Backgrounds: Periodic endoscopic screening for oesophageal varices (OVs) and prophylactic treatment for high-risk OVs (HOVs; medium/large OVs or small OVs plus red sign/decompensation) are currently recommended for all cirrhotic patients. However, if a simple, noninvasive test is available, many low-risk patients may reliably avoid endoscopy.

Aims: We conducted a large-scale validation study of a simple, noninvasive test called P2/MS based on complete blood counts, (platelet count)2/[monocyte fraction (%) × segmented neutrophil fraction (%)], and compared it with other predictive tests for HOVs in B-viral cirrhotic patients.

Methods: From 2008 to 2009, we prospectively enrolled 318 consecutive B-viral cirrhotic patients. All underwent endoscopy and laboratory evaluation.
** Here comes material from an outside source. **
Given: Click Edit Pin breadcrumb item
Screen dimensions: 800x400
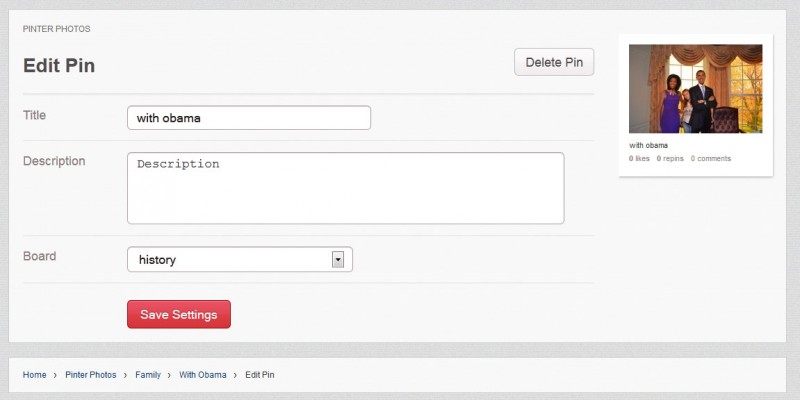Looking at the screenshot, I should pyautogui.click(x=260, y=375).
Results: An area under the receiver operating characteristic curve of P2/MS was 0.941 for HOVs, comparable with those of the age–spleen platelet ratio index (0.922, P=0.317) and spleen–platelet ratio index (0.922, P=0.324), and better than those of age–platelet index (0.653, P<0.001), aspartate aminotransferase (AST)–platelet ratio index (0.871, P<0.006) and AST-alanine aminotransferase ratio (0.644, P<0.001). P2/MS<11 reliably identified 83 patients as having HOVs (94.0% positive predictive value), while at a cutoff of 25 and 179 as not having HOVs (94.4% negative predictive value). Overall, P2/MS reliably determined the likelihood of HOVs in 262 patients (82.4%). These cutoffs were validated internally using bootstrap resampling methods, which showed good agreement.

Conclusions: P2/MS is a simple, accurate and economical method, reducing the need for endoscopy in B-viral cirrhosis. Patients with P2/MS<11 should be considered for appropriate prophylactic treatments, while those with P2/MS>25 may avoid endoscopy reliably.